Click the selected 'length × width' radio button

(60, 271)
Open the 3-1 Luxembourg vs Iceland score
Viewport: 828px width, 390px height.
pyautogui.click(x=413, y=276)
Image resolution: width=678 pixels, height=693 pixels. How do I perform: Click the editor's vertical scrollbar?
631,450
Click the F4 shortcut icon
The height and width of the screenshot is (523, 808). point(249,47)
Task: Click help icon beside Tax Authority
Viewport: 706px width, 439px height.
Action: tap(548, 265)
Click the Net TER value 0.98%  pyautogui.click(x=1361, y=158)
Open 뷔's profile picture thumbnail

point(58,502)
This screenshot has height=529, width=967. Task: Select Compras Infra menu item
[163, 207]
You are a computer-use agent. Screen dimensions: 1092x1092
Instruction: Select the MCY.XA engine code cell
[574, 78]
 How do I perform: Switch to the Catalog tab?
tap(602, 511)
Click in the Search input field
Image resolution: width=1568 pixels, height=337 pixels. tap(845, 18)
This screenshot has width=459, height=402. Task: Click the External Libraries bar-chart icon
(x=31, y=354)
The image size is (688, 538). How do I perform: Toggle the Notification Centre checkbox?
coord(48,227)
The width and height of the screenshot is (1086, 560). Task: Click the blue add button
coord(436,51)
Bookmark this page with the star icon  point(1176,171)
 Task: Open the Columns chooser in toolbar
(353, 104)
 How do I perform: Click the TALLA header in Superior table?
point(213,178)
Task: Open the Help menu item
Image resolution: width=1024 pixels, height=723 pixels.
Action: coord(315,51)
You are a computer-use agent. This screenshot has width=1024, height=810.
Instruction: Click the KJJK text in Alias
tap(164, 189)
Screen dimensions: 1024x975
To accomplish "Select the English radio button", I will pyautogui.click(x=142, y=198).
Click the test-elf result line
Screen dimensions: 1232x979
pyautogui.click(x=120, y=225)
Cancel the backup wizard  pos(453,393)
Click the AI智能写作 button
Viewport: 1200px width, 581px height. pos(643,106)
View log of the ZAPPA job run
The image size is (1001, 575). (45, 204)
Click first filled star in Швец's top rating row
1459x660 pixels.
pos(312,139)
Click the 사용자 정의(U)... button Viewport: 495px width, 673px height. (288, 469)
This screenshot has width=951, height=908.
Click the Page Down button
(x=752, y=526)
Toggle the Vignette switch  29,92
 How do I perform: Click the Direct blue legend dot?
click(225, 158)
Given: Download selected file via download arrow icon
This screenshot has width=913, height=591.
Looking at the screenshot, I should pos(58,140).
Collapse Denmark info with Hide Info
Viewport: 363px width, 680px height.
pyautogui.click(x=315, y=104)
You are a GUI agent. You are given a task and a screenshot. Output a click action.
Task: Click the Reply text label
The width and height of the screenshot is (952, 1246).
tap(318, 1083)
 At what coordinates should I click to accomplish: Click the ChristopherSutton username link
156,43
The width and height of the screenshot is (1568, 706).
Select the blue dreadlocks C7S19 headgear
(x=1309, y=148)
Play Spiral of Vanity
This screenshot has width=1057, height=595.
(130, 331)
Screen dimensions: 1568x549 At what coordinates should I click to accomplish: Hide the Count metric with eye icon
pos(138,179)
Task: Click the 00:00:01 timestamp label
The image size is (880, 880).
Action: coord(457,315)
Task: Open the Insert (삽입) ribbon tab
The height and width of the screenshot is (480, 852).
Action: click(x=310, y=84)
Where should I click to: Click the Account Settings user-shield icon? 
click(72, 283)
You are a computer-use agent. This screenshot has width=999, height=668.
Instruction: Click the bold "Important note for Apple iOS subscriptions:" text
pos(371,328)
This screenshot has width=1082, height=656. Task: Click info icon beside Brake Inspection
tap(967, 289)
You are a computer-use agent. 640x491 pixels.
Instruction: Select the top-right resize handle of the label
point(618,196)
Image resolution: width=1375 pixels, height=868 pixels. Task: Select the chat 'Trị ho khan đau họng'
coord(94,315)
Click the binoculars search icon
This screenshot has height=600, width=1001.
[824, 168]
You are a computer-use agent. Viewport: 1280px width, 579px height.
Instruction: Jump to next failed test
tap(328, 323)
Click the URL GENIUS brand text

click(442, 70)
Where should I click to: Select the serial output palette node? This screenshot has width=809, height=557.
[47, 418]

TASK -> Make a list of all lines in the data that contain "agent".

ANSWER FOR THIS EXERCISE ->
You are a computer-use agent. Screen dimensions: 1092x1092
You are a computer-use agent. This screenshot has width=1024, height=810.
You are a GUI agent. You are given a task and a screenshot. Output a click action.
You are a computer-use agent. This screenshot has width=999, height=668.
You are a computer-use agent. 640x491 pixels.
You are a computer-use agent. Viewport: 1280px width, 579px height.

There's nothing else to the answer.